[18.12.2003]
Die Nutzung von weltweiten Beschaffungsmärkten bringt zwar Kostenvorteile, aber die Risiken, denen das Unternehmen bei Global Sourcing Aktivitäten ausgesetzt ist, erhöhen sich sehr stark (Währungsrisiken, Lieferrisiken, Qualitätsrisiken, Insolvenzrisiken, Local Content, etc.). Ein weiterer Trend, der die Wichtigkeit eines Risikomanagements in der Beschaffung verdeutlicht, wird durch den Gesetzgeber maßgeblich beeinflusst. Basel II beispielsweise ist nur der erste Schritt, auch leistungswirtschaftliche Risiken zu bewerten und transparent zu machen. Allerdings stellt das Eingehen von Beschaffungsrisiken an sich kein Problem dar (teilweise ist ohne Risiko kein Gewinn erzielbar), sondern vielmehr das unzureichende und unkontrollierte Vorhandensein bzw. Beherrschen von Risiken.
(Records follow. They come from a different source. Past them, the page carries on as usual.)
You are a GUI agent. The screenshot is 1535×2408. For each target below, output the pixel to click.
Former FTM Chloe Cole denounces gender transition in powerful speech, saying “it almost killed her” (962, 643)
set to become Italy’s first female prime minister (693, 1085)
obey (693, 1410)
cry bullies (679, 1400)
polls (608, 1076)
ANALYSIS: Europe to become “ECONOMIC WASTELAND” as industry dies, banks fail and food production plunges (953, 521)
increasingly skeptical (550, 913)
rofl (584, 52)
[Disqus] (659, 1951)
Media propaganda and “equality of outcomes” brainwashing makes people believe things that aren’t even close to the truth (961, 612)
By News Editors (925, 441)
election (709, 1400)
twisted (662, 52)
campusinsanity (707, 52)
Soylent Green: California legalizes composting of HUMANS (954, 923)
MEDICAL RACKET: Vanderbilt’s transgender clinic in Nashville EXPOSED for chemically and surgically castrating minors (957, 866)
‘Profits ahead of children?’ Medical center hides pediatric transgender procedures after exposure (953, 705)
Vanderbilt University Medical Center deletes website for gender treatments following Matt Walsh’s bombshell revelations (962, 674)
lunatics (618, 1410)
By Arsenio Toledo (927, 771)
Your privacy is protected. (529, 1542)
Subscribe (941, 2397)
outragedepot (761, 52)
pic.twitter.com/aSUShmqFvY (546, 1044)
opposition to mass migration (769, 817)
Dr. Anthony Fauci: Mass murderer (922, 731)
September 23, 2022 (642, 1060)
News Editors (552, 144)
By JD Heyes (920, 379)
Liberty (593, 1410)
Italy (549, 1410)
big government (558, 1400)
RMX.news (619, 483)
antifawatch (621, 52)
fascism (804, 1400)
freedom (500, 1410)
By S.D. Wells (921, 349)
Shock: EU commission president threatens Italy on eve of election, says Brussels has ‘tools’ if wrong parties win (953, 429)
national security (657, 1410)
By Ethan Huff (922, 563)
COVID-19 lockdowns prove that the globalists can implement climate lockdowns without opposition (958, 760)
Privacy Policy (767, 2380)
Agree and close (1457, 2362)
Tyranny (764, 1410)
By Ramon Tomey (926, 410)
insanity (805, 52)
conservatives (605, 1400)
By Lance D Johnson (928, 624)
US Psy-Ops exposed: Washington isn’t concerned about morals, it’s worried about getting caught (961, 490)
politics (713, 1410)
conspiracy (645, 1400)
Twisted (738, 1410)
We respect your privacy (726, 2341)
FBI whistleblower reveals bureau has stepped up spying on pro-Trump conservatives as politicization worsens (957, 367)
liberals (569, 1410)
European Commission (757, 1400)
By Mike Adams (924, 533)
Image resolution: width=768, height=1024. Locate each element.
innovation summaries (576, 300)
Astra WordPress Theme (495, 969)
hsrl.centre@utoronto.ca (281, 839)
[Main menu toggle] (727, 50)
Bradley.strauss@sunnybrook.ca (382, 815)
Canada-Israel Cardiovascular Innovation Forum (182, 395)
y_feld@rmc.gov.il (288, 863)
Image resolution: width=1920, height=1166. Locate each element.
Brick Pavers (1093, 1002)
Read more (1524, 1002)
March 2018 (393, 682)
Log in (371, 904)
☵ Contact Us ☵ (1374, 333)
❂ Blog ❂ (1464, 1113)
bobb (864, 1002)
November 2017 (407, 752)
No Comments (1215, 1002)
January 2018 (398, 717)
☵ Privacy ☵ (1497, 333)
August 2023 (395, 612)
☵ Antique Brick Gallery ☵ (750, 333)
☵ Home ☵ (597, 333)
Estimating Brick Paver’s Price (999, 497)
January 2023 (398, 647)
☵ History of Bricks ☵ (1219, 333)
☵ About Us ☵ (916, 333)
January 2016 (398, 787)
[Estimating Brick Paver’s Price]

Bei den meisten Unternehmen wird unter Lieferantenmanagement die Gestaltung, Lenkung und Entwicklung von Lieferantenbeziehungen verstanden, ohne dabei Beschaffungsrisiken näher zu betrachten. Unter Risiko versteht man die Gefahr, dass Ereignisse ein Unternehmen daran hindern, seine Ziele zu erreichen bzw. seine Strategien erfolgreich umzusetzen. Somit umfasst Risikomanagement alle notwendigen Maßnahmen zur Identifikation, Bewertung und Beherrschung von Risiken. Der Hauptfokus beim Lieferantenmanagement liegt dabei auf dem Management der Lieferantenbasis, der Lieferantenbewertung, -entwicklung und -integration – Risiken in der Beschaffung werden lediglich unter dem Versorgungsrisiko subsumiert. Dieser Ansatz greift aber zu kurz, da das Versorgungsrisiko meistens materialgruppenorientiert betrachtet wird und lieferantenbezogene Risiken, wenn überhaupt, nur unzureichend bewertet werden. Die steigende Anzahl von Insolvenzen und die Erfüllung von Local Content Anforderungen sind zwei Beispiele dafür, das lieferanten- und marktbezogene Risiken oft nur reaktiv gehandhabt werden. In diesem Zusammenhang ist es wichtig herauszustellen, dass die Risikoarten und das Ausmaß des Risikoeintritts stark von der Sourcing-Strategie abhängt.
Wegen der Wichtigkeit von Beschaffungsprozessen ist es für Unternehmen lebenswichtig geworden, Risiken durch ein Frühwarnsystem rechtzeitig zu erkennen, da diese sich bei deren Realisierung negativ auf die Erreichung vorgegebener Ziele (z.B. Bestandsreduzierung durch Kanban) oder auf die Umsetzung von Beschaffungsstrategien (z.B. Einstandspreisreduzierung durch Global Sourcing) auswirken würden. Aus diesem Grund ist ein effizientes Risiko-Management-System in der Beschaffung zu implementieren, um potentielle Beschaffungsrisiken zu identifizieren, zu bewerten und geeignete Handhabungsstrategien zu definieren.
Bei der Konzepterstellung und Implementierung eines Risikomanagement-Systems in der Beschaffung sind zahlreiche Anforderungen zu erfüllen. Zum einen muss ein systematisches und einheitliches Vorgehen, das alle beschaffungsrelevanten Aktivitäten im In- und Ausland umfasst, beim Risikomanagementprozess definiert und implementiert werden. Grundvoraussetzung ist das frühzeitige und vollständige Erkennen aller wesentlichen Beschaffungsrisiken. Zum anderen muss aber auch die Risikoaffinität, d.h. die unternehmensindividuelle Festlegung der Risikobereitschaft, durch eine angemessene Risikopolitik definiert werden. Aufbauend auf der Risikoidentifikation ist es notwendig, die Einzelrisiken unter Berücksichtigung von Eintrittswahrscheinlichkeiten zu bewerten und Risikobeherrschungsmaßnahmen zur Absicherung zu definieren. Die Effizienz und Eignung dieser Maßnahmen muss in einem beschaffungsorientiertem Risikocontrolling laufend dokumentiert, überprüft und gegebenenfalls angepasst werden. Dieses Vorgehen muss aber immer im Zusammenhang mit der Wirtschaftlichkeit der Handhabung betrachtet werden.
Ein beschaffungsorientiertes Risikomanagement-System kann aufgrund der Beurteilungssystematik oder durch einen kontinuierlichen Verbesserungsprozess laufend optimiert werden, aber die Realität mit der Gesamtheit ihrer Störgrößen kann dennoch bewirken, dass sich Risiken realisieren und Schäden entstehen. Aus diesem Grund müssen Unternehmen trotz allem auf solche Fälle vorbereitet sein (z.B. durch Notfallpläne), um die Gefahr zu vermeiden, dass ein funktionierendes Risikomanagement-System nicht durch ein Krisenmanagement-System ersetzt wird.